Le retrait des forces russes de Kidal, dans le nord du Mali, marque un revers pour l’appui sécuritaire que Moscou fournit aux autorités maliennes. L’évacuation, intervenue après une offensive coordonnée de groupes liés à Al-Qaïda et de rebelles touaregs, a relancé les doutes sur la solidité de ce partenariat.
Le 25 avril, ces groupes ont lancé des attaques simultanées présentées comme les plus audacieuses depuis plus d’une décennie. Leur alliance, rare, a permis la prise de plusieurs bases militaires dans le nord malien, avant l’encerclement de Kidal.
Le lendemain, le Front de libération de l’Azawad (FLA), groupe séparatiste majoritairement touareg, a affirmé sur les réseaux sociaux avoir conclu un accord avec les troupes russes pour qu’elles quittent définitivement la ville. Dans la foulée, des vidéos montrant des combattants touaregs raillant un convoi russe en partance ont circulé, comme l’a rapporté Cnn au fil de ce récit.
Kidal avait pourtant été reprise en 2023 par l’armée malienne et des mercenaires russes, mettant fin à près de dix ans de contrôle rebelle.

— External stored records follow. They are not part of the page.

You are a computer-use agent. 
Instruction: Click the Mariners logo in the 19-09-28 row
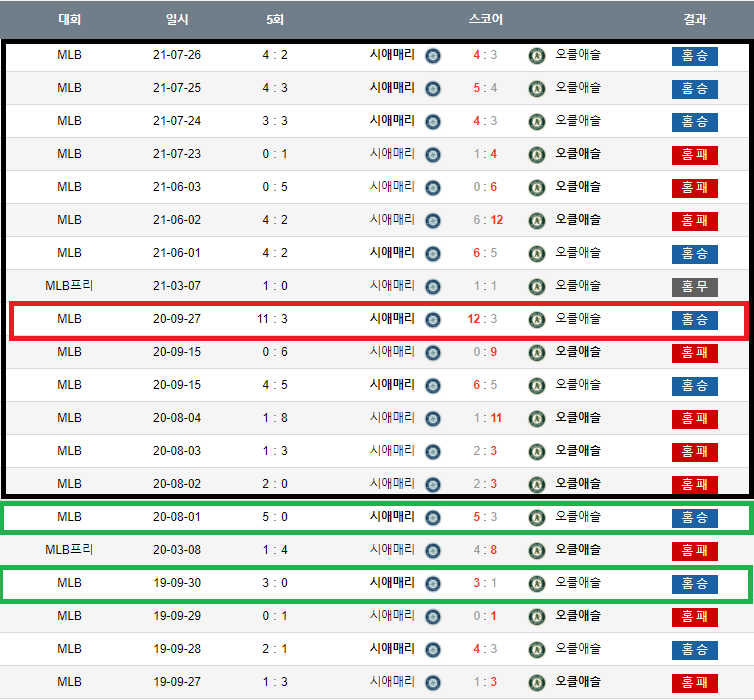click(x=433, y=650)
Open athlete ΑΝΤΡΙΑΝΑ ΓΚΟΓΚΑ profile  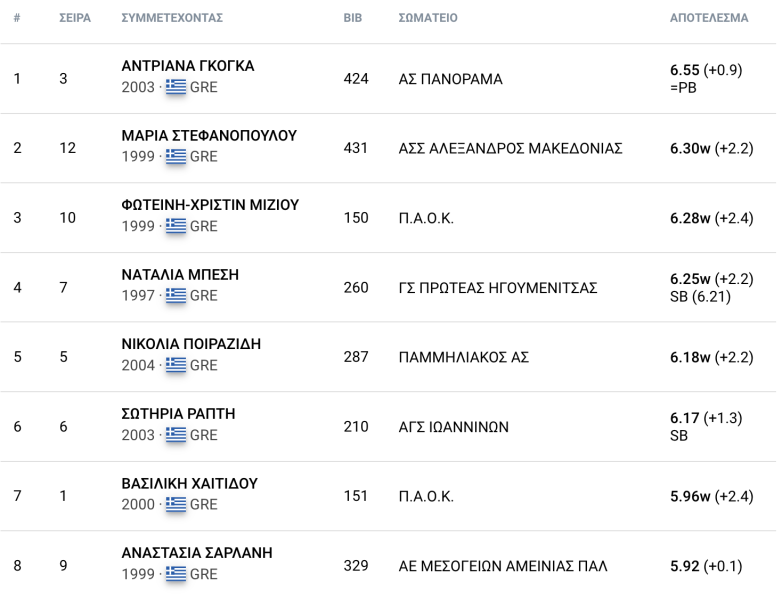pos(188,66)
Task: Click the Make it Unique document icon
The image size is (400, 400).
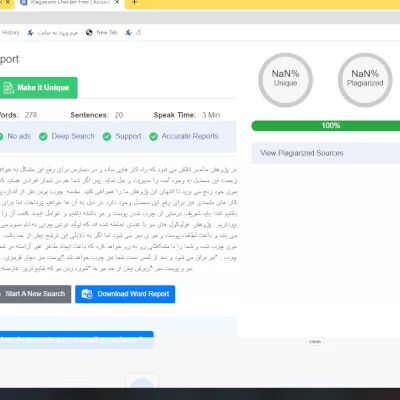Action: 9,88
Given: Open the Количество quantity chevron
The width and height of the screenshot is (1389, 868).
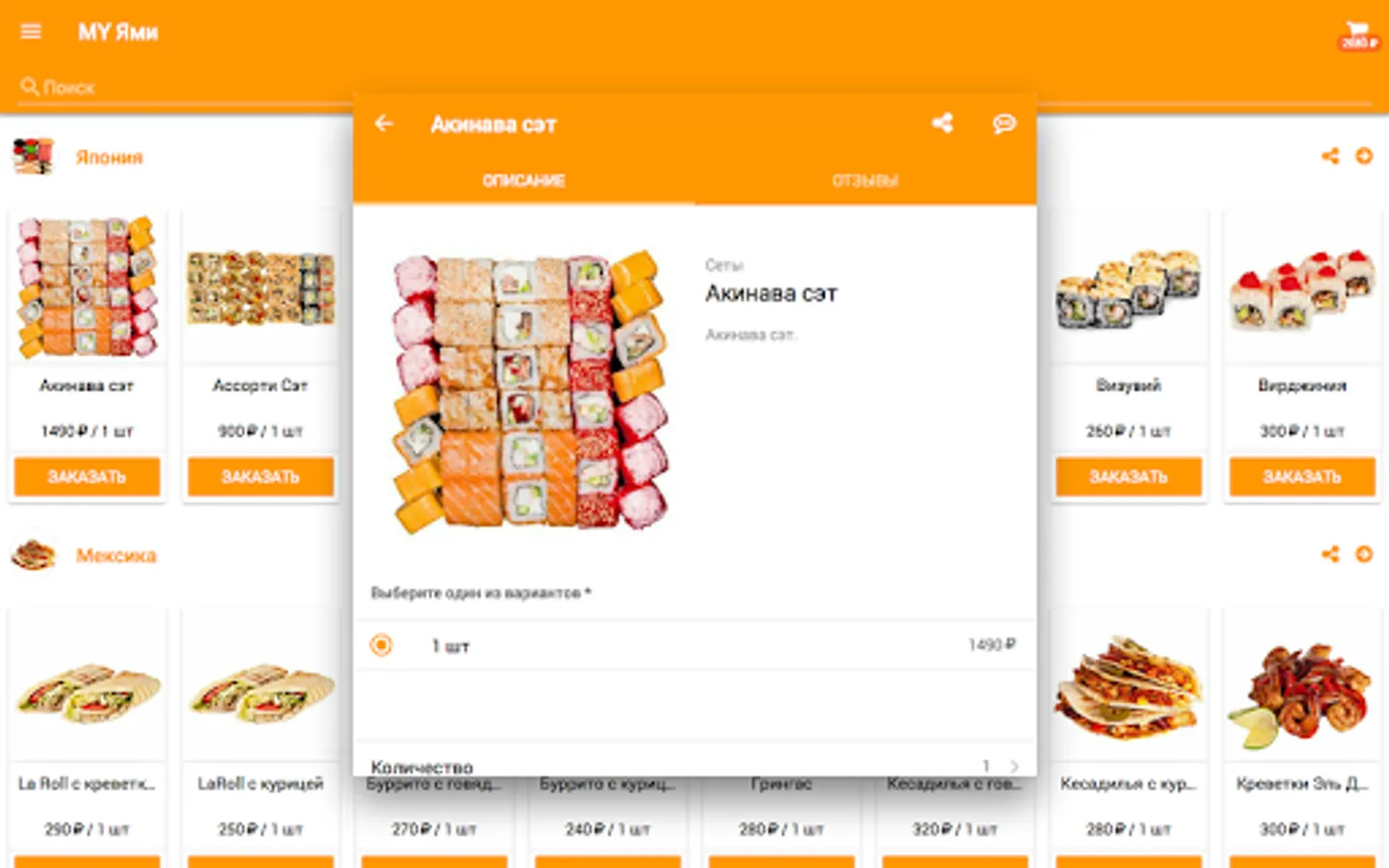Looking at the screenshot, I should pos(1014,766).
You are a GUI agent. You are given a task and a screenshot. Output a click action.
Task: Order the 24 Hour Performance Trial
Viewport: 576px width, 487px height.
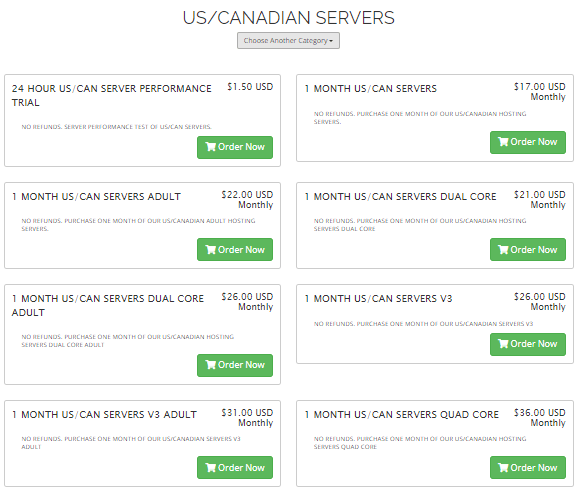click(235, 147)
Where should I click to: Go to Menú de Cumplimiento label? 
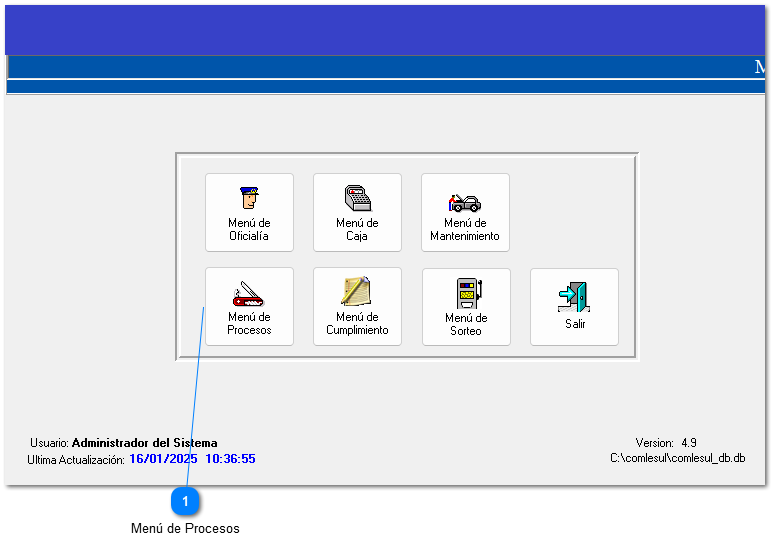(357, 324)
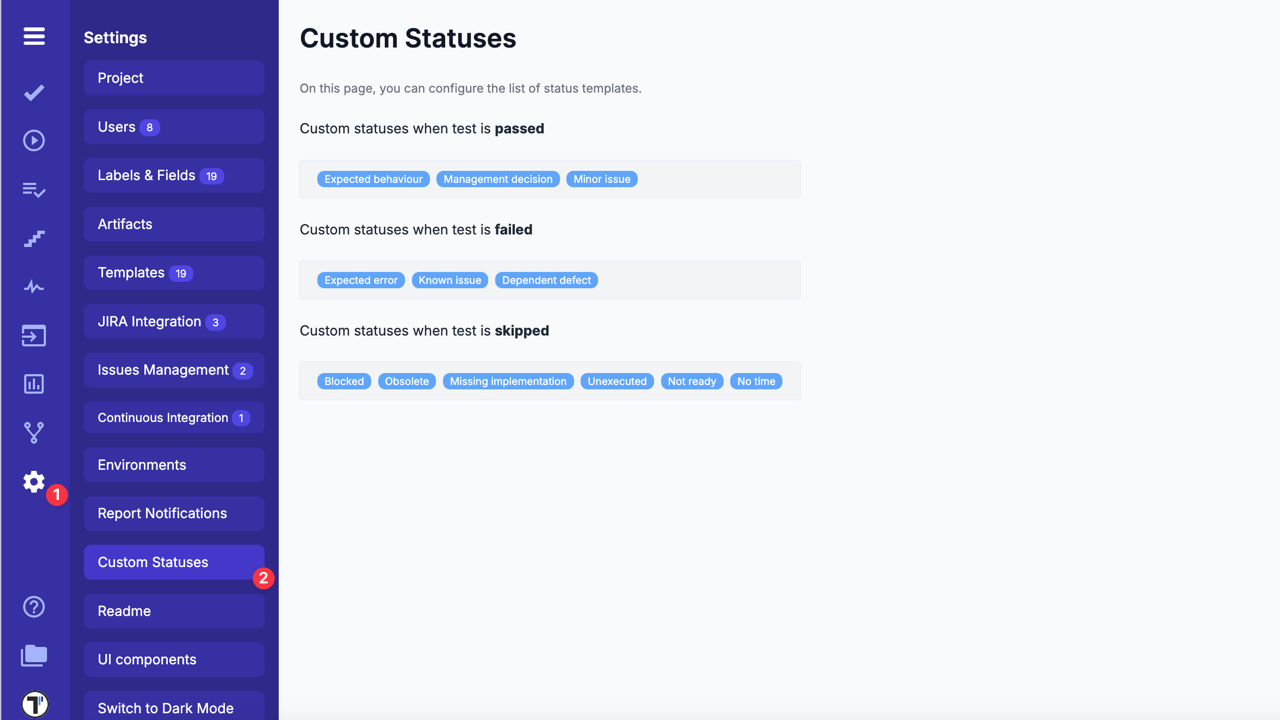Open the milestones stairs icon
Viewport: 1280px width, 720px height.
pos(34,238)
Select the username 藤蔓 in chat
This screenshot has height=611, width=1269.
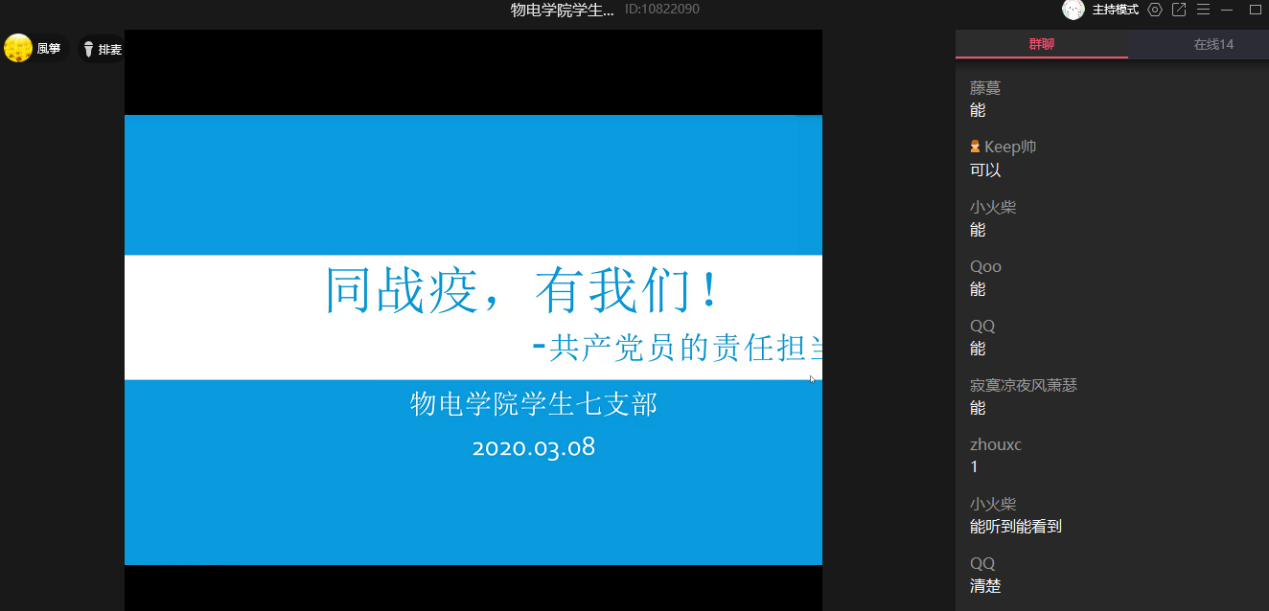click(x=985, y=88)
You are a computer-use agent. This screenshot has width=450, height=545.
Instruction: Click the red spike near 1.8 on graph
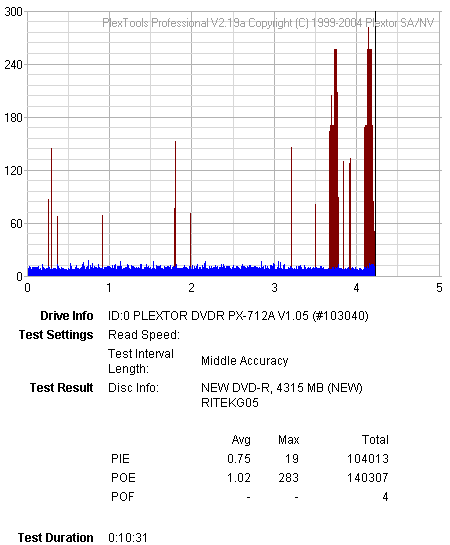pos(175,203)
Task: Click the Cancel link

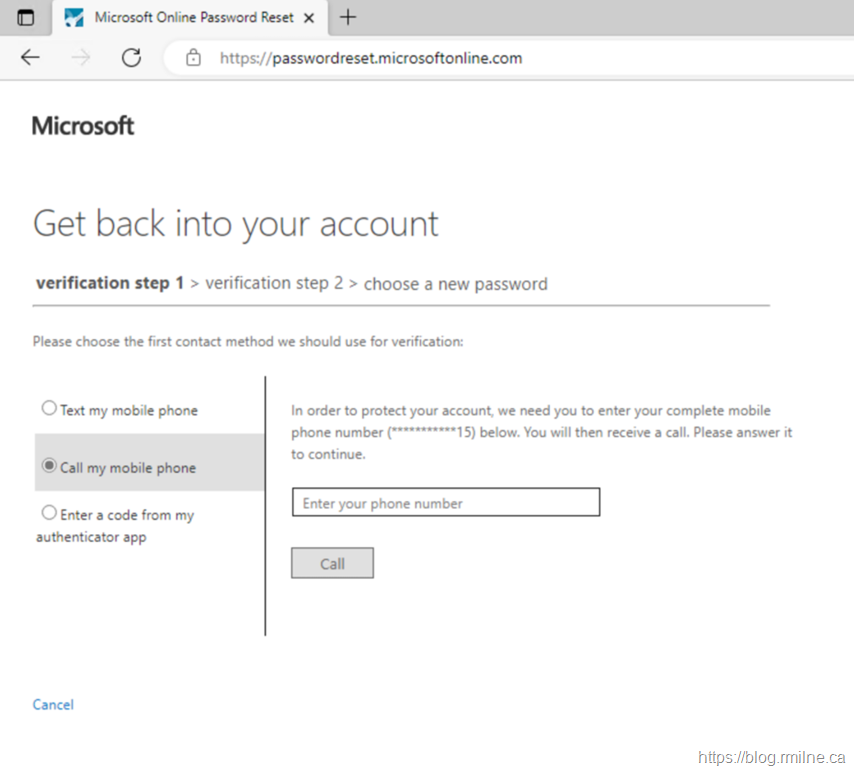Action: (53, 705)
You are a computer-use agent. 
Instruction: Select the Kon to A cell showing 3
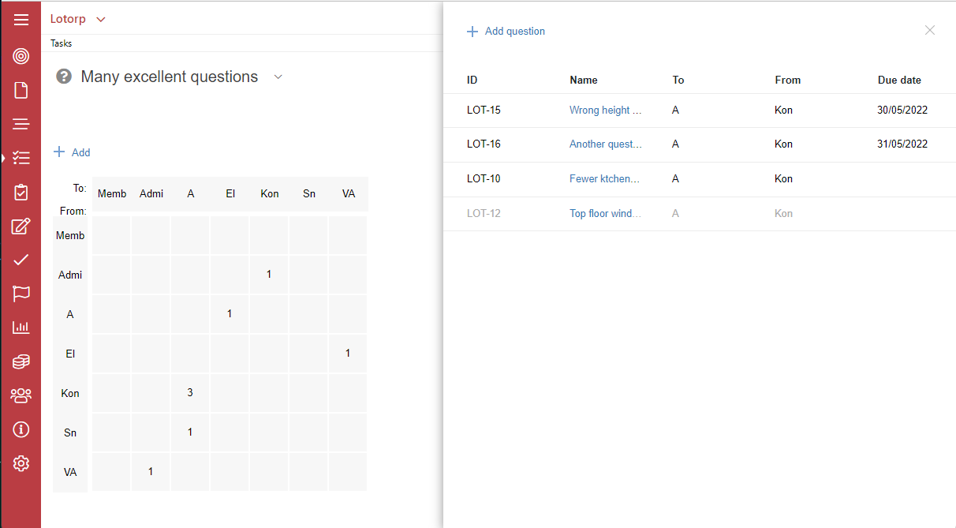[190, 393]
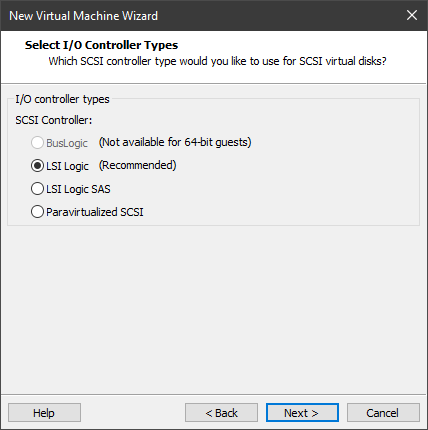Proceed with the Next > button
428x430 pixels.
coord(302,413)
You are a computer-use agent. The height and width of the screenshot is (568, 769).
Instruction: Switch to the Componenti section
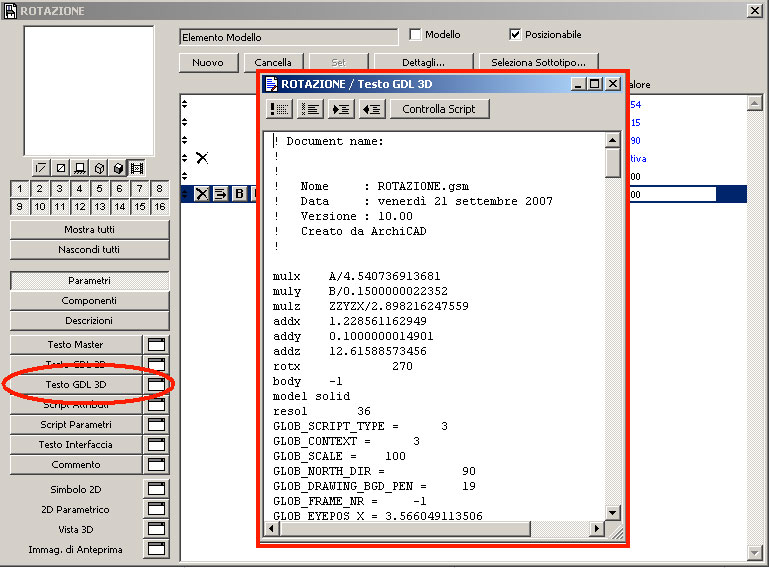point(89,301)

Cette reconquête symbolisait alors la montée en puissance de Moscou au Sahel, après le départ forcé de forces occidentales de plusieurs pays de la région entre 2022 et l’an dernier.
Le revers est d’autant plus sensible que l’Africa Corps, qui opère désormais sous l’autorité du ministère russe de la Défense après avoir remplacé le groupe Wagner, avait été présenté comme un relais sécuritaire central. Des analystes cités dans la source estiment même que la prise de Kidal en 2023 restait la principale victoire russe au Mali.
La crise s’est encore aggravée avec l’assassinat du ministre malien de la Défense, Sadio Camara, officier formé en Russie et figure clé du rapprochement avec Moscou. Il a été tué près de Bamako dans un attentat-suicide à la voiture piégée, revendiqué par le Groupe de soutien à l’islam et aux musulmans, lié à Al-Qaïda.
Dans le même temps, ce groupe menace désormais de bloquer totalement Bamako et appelle les Maliens à se soulever contre la junte. Le ministère russe de la Défense a reconnu une situation « difficile » au Mali, tout en affirmant que le retrait de Kidal avait permis d’éviter unïfondrement plus large et de déjouer une tentative de coup d’État le 25 avril.
Pour autant, la rupture avec Moscou n’apparaît pas acquise. La source souligne que le Mali, le Burkina Faso et le Niger ont élargi leurs achats de défense à des pays comme la Chine et la Turquie, mais que la Russie reste le seul partenaire disposé à engager directement des forces de combat sur les lignes de front.